Around 20 per cent of the older UK population live in poverty, and their plight is intensified by the infirmities that are associated with old age, and by older people’s increasing dependence on diminishing resources of quality elder care in an age of austerity and budget cuts. In the USA it is 48% of seniors living in poverty who cannot afford housing, and more than that in some states, California it is 56% of seniors. Life without money to pay your bills is not a happy one. You are constantly under pressure to get enough income to meet the high cost of everything. And going without food is often an issue due to it being the only place you can cut and still keep the ultilities on and keep the rent paid.

There used to be a place for older people back when several generations lived under one roof. The elders could do child care, do some housekeeping, as well as participate in the emotional life of the family. With the nuclear family, they are cut loose to fend for themselves, perhaps to be placed in an eldercare facility. They serve no purpose.
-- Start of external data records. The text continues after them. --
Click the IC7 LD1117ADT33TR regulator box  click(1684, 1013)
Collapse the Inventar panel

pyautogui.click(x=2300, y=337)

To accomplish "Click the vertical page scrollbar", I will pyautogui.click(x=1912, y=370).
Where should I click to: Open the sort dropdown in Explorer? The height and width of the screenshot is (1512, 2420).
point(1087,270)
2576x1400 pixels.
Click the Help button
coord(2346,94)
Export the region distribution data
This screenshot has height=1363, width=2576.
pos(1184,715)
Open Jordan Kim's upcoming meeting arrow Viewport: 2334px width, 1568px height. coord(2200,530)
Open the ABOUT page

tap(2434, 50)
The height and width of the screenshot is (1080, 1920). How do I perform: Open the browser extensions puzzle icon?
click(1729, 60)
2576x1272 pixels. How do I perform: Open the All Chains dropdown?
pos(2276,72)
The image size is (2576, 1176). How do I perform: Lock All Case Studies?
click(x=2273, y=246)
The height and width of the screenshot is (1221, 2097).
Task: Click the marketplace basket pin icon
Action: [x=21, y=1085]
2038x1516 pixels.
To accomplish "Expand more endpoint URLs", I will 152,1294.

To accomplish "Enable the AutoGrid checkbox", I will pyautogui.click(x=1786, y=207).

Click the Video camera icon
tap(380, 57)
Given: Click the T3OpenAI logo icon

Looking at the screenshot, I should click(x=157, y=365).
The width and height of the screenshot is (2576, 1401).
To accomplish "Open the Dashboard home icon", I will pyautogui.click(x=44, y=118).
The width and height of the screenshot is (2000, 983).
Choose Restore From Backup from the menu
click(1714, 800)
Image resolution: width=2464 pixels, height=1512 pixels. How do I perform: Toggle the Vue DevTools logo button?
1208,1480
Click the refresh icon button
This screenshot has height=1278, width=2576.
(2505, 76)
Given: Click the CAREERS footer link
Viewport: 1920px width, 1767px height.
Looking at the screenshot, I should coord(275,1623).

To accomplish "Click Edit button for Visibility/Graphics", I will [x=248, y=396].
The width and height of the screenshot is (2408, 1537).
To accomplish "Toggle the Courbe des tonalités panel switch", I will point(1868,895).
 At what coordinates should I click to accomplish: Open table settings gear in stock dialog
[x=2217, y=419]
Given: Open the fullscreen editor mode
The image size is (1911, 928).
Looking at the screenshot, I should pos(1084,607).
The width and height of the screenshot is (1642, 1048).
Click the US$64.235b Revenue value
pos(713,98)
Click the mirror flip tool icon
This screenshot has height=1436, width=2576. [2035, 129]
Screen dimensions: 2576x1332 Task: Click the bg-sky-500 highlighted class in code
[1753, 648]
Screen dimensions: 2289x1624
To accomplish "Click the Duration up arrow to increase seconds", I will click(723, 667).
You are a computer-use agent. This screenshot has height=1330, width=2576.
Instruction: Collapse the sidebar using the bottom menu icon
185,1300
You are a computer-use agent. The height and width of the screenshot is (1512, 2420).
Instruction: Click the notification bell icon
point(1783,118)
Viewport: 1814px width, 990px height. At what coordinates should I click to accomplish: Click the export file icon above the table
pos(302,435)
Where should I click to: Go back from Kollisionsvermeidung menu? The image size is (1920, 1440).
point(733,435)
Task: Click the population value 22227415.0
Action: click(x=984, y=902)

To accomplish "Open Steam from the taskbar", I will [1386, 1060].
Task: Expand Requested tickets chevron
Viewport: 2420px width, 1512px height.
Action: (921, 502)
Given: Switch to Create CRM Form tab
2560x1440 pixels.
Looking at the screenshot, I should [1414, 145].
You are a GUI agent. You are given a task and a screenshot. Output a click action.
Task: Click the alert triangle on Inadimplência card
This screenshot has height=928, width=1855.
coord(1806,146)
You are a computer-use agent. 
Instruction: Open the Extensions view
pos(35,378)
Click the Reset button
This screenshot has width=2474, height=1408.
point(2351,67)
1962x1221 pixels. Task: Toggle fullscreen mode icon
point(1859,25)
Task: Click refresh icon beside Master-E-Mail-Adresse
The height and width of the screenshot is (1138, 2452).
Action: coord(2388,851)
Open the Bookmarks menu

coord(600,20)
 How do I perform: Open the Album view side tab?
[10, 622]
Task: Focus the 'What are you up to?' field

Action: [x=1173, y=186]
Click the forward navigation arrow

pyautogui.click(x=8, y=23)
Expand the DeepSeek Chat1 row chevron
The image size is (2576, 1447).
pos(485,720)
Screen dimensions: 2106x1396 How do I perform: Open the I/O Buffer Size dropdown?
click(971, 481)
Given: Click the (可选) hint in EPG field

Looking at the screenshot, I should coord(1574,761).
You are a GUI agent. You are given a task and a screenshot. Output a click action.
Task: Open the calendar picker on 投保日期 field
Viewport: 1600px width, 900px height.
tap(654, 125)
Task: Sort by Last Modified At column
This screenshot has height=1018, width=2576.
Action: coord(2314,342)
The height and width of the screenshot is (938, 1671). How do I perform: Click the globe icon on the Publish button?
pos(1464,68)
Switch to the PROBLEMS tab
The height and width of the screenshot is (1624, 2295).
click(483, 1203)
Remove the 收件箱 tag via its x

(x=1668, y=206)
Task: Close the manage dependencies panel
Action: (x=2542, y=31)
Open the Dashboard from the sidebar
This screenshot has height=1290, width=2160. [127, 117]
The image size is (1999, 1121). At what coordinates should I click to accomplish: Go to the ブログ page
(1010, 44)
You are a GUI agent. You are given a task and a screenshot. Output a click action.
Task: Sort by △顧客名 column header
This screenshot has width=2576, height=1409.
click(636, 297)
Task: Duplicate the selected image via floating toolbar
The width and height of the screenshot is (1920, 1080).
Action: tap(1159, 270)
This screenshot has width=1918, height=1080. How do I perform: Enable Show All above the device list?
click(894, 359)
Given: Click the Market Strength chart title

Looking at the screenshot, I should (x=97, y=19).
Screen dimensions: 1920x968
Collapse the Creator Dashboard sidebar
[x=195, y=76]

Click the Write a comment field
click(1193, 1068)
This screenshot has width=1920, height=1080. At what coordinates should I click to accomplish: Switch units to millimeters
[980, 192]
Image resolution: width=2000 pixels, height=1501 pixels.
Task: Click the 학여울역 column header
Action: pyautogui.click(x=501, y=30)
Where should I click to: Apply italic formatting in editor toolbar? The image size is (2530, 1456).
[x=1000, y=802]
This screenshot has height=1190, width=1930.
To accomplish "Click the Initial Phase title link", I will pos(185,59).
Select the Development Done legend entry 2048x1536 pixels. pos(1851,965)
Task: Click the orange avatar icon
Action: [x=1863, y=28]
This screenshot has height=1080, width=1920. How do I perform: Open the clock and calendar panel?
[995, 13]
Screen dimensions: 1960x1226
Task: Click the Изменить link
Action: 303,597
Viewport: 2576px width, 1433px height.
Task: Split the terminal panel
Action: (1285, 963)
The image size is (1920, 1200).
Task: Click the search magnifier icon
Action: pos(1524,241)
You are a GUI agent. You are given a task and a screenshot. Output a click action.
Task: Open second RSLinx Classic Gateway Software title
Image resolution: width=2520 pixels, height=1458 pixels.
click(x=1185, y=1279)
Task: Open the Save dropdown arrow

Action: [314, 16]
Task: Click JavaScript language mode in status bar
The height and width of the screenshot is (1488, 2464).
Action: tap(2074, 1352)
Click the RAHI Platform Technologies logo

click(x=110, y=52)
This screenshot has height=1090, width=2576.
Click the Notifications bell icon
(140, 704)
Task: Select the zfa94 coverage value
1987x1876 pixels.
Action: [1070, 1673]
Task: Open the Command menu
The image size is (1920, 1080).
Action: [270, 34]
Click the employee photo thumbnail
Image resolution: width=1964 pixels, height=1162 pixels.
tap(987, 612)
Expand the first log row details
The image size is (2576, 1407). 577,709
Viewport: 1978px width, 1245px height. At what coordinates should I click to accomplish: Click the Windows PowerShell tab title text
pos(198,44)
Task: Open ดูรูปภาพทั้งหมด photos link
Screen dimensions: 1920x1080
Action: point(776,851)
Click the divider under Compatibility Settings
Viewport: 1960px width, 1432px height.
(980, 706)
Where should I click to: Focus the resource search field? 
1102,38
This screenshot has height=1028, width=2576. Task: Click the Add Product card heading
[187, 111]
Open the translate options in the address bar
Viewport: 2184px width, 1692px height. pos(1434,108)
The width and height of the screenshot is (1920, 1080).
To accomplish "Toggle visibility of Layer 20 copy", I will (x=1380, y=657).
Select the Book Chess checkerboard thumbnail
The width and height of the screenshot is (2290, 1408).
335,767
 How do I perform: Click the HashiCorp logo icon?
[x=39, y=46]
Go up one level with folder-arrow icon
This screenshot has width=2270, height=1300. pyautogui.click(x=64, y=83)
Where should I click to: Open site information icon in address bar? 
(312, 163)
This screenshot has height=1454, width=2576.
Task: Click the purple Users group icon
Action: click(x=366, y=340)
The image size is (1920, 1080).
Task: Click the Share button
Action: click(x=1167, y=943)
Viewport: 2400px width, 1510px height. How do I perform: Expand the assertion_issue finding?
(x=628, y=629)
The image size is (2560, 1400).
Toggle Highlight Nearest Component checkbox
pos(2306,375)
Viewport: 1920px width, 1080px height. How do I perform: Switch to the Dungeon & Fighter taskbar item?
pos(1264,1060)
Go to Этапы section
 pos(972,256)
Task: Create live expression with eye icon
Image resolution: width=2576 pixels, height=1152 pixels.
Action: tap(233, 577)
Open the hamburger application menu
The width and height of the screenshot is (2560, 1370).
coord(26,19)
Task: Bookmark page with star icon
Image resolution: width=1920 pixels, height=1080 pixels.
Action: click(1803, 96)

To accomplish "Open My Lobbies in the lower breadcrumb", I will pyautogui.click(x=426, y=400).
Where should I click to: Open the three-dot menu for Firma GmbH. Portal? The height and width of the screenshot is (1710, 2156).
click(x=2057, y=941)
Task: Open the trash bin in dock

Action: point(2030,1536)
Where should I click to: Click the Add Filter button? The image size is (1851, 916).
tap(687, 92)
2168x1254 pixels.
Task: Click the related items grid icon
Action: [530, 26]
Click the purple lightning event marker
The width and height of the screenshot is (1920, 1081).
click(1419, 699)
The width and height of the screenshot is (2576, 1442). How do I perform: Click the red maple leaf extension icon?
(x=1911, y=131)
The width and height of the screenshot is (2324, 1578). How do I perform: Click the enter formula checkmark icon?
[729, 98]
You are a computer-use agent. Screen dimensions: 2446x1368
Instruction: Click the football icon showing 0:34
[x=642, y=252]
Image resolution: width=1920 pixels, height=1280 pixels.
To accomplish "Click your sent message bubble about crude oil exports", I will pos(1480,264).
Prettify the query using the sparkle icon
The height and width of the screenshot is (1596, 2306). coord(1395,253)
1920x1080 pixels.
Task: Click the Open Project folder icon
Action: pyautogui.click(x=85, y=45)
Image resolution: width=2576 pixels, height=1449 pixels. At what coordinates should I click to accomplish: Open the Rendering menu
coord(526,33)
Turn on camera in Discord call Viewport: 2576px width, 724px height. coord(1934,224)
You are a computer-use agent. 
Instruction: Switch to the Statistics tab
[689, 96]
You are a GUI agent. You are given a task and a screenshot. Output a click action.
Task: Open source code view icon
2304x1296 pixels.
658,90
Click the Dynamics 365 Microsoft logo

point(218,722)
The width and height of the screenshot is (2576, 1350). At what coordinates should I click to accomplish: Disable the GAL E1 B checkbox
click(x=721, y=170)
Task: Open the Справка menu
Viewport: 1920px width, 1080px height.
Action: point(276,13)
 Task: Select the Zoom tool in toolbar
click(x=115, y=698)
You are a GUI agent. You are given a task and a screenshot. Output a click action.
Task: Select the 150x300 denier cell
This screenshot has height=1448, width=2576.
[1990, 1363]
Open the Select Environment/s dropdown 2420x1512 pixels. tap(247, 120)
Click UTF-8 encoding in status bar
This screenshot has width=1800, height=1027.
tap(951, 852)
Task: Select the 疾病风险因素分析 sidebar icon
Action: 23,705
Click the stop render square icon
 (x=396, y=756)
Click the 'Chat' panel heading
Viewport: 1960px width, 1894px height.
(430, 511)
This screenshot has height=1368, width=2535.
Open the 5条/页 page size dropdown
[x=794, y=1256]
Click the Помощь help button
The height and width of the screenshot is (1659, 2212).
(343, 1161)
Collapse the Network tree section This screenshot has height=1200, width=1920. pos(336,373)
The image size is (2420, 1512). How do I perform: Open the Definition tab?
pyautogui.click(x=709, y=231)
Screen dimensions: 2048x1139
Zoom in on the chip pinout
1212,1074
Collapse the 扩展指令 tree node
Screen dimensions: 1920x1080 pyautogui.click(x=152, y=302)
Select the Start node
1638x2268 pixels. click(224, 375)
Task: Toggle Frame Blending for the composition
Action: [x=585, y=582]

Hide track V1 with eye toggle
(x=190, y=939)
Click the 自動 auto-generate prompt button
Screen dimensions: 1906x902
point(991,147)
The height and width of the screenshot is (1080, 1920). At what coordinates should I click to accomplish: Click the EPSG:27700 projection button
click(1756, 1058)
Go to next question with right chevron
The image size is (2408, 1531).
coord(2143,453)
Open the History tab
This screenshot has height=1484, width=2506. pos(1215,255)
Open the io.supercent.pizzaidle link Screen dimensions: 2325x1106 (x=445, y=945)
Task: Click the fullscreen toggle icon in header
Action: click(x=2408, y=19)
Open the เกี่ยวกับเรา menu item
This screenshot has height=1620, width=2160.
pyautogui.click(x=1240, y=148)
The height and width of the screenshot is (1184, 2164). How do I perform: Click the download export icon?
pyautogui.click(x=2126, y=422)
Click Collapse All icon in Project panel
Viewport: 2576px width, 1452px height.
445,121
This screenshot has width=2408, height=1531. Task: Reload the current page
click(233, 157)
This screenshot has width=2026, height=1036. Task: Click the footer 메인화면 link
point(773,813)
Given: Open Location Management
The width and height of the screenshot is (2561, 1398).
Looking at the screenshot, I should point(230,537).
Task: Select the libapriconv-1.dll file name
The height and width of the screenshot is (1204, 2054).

Elders should not be isolated from other generations coming up. They can perform valuable tasks, each person in his/her own way. Society must find ways to bring together children, those in their middle years, and other elders so they can converse, interact, create together, and--even--ease the exit of the elderly from this world. The point is that elderly people can contribute to the well-being of society, all members benefiting from including them in the life of the community.

The proper response to ageing should be to work on strategies that liberate time for creative pursuits, build community networks that are antagonistic to profit and conducive to shared caring, cultivate resources for regeneration, and enhance the quality of life for everyone. In other words, to guarantee a social order beyond capitalism that allows human beings to flourish however old or young they are. The only way any of those ideas will ever be implemented is through a socialist revolution. There's no way the one-percent class will retract its blood-sucking tentacles and stand aside without social revolution. Living longer truly means nothing if you aren't really "living" and you're existence is one of constant insecurity. 

Living with the 1% in power gives new meaning to "The Walking Dead."  

This insane profit-based  system must end. Capitalism determines human worth on the basis of income/employment status. The elderly poor and the disabled are of no practical use to us. If they are not rich, or not of current use to employers, what purpose do they serve. Having enough money to continue being relevant in our capitalist society is the only way to maintain any dignity in old age because money talks no matter what age.